Yeah and if Rashad hadn't connected with that right hand he may have gotten knocked out by that uppercut that Chuck threw


----------



## daybean (Sep 7, 2008)

what uppercut?


----------



## Jason (Sep 7, 2008)

daybean said:


> what uppercut?



Chuck was throwing a uppercut that was a split second behind that right Rashad threw.


----------



## daybean (Sep 7, 2008)

on the instant replay they it looked like they were both going to connect, but rashad's overhand right landed first and it was "good night for chuck".


----------



## SnowfaLL (Sep 7, 2008)

I kinda assumed chuck wouldnt last vs rashad.. He isnt the same dude he used to be.

overall, the night kinda sucked IMO.


----------



## The Dark Wolf (Sep 7, 2008)

Rashad has been criminally underrated.

He finds a way to win every fight, and just keeps getting better and better. How about that kick against Sean Salmon? :wow:

I rooted for him on TUF, and have remained a fan. Good for you, "Sugar." That's my dude.


----------



## daybean (Sep 7, 2008)

even dana white underrated him, he said it himself. he was a heavyweight on the TUF show and he has some power, because in the seaon 2 finale of TUF he knocked down that 6' 10" dude that was like 40 lbs heavier and a foot taller. i dont dislike reshad i just have always liked chuck.


----------



## The Dark Wolf (Sep 7, 2008)

Chuck's a great fighter, no doubt. One of the best all-time MMA warriors.

But Rashad is the real deal, and Chuck is probably a little past his prime.


----------



## Regor (Sep 7, 2008)

The fight with Wandy notwithstanding, do you think its time for Chuck to hang up the gloves? He's lost 3 of his last 4 fights. And they've been major contender fights.


----------



## jaxadam (Sep 7, 2008)

Chuck Liddell drinks before every fight.

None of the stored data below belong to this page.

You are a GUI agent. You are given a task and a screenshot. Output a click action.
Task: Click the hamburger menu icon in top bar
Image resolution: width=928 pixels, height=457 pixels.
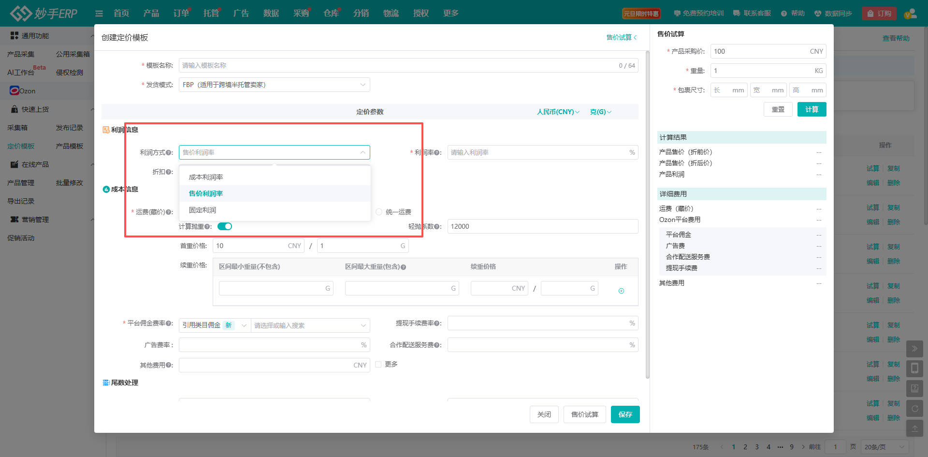[x=99, y=14]
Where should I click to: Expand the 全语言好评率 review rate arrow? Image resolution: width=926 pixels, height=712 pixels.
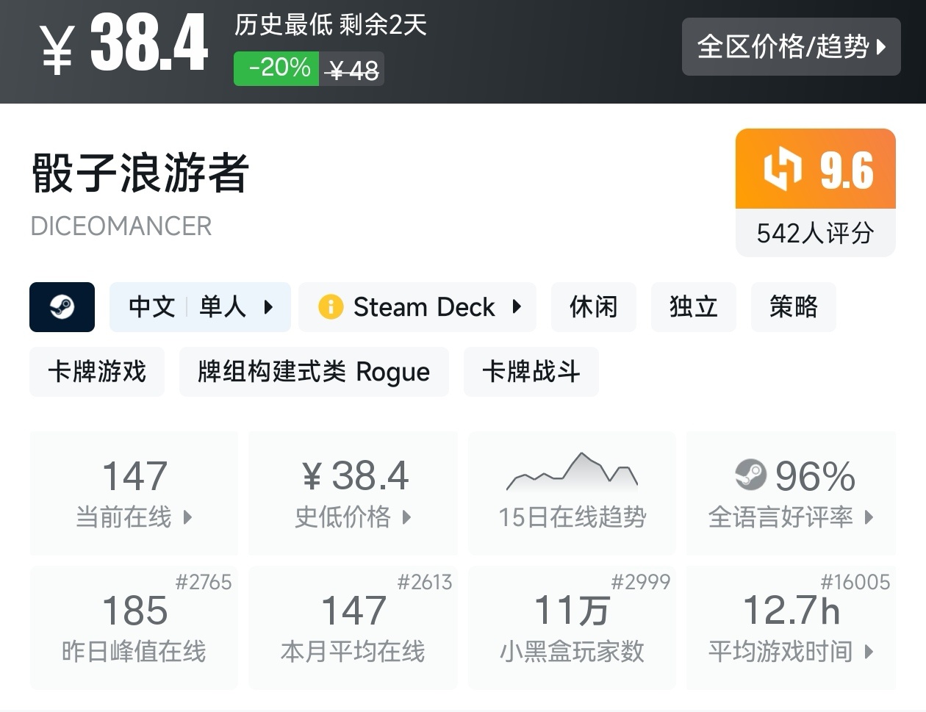point(869,517)
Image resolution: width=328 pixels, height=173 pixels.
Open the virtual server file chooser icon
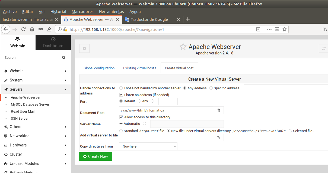[218, 138]
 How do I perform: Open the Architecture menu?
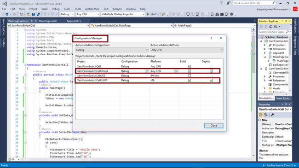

This is not speculation, I know this for a fact. He had at least 7 beers before he fought Tito (these are the ones my buddy counted) the second time they met, and I'm not sure how much he had last night, but I'm sure that helped him go to sleep when Rashad landed that right hook.

Chuck is a marketable fighter, but he has issues, and the UFC knows it.


----------



## BigM555 (Sep 7, 2008)

Regor said:


> The fight with Wandy notwithstanding, do you think its time for Chuck to hang up the gloves? He's lost 3 of his last 4 fights. And they've been major contender fights.



Nah, I wanna see him get his bell rung a few more times. 

I know I'm in the minority but I've never been that big a fan of Chuck. All the power to him for what he's done. I just don't like his style (or lack thereof).

I'd agree about the rest of the night being pretty lack luster. I sure am glad to still see Coutre back. That guy has an S on his chest, I'm sure.


----------



## The Dark Wolf (Sep 7, 2008)

Regor said:


> The fight with Wandy notwithstanding, do you think its time for Chuck to hang up the gloves? He's lost 3 of his last 4 fights. And they've been major contender fights.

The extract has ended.